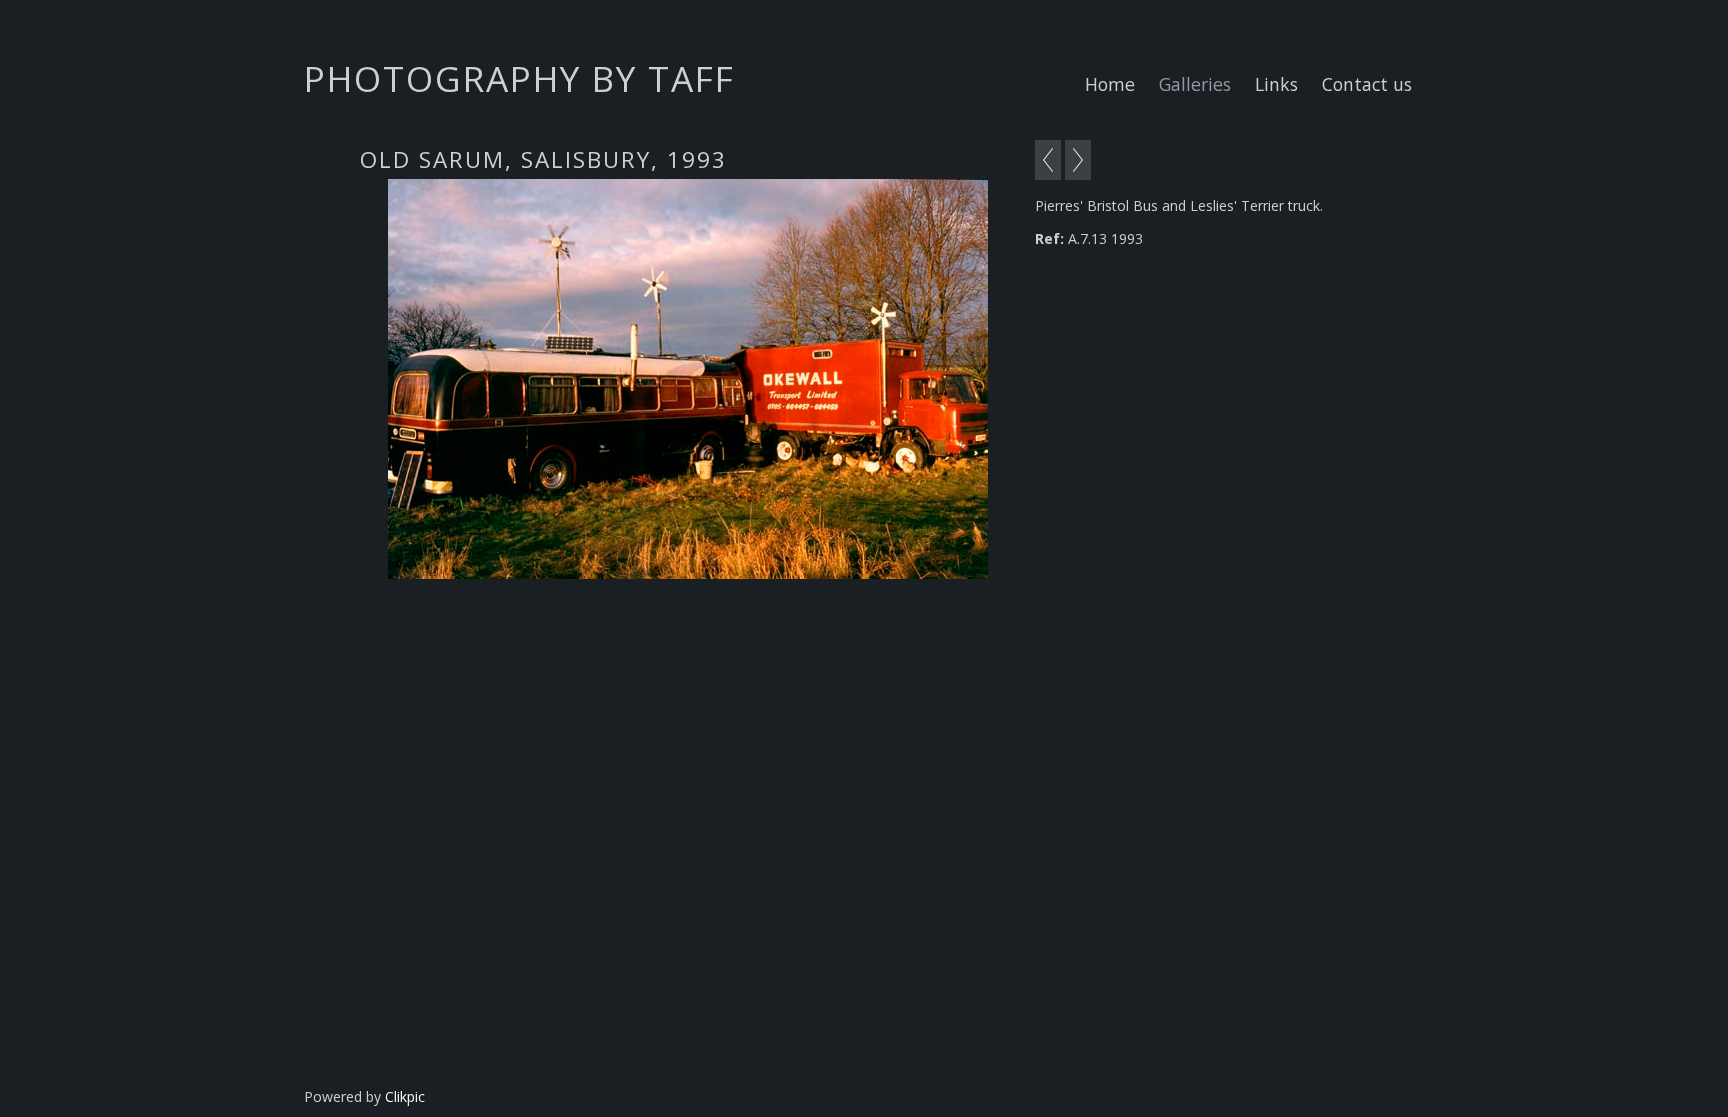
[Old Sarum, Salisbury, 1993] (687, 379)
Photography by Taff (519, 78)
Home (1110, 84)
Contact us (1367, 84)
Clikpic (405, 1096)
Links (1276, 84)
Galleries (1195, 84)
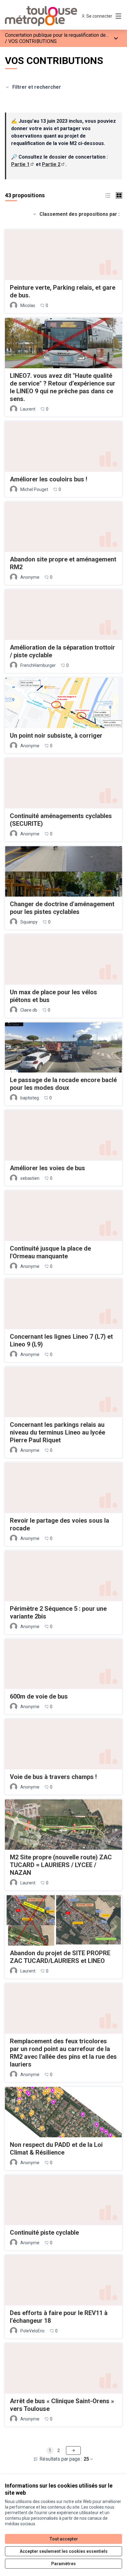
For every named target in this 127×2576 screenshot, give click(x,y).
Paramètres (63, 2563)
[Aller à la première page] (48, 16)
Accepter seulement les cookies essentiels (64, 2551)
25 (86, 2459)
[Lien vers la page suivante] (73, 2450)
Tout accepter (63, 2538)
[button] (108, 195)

* * * * *

**WHAT THE TASK ASKS**: Each line in the data that holds the string "page" must be returned.

**TASK SOLUTION**:
[Aller à la première page] (48, 16)
[Lien vers la page suivante] (73, 2450)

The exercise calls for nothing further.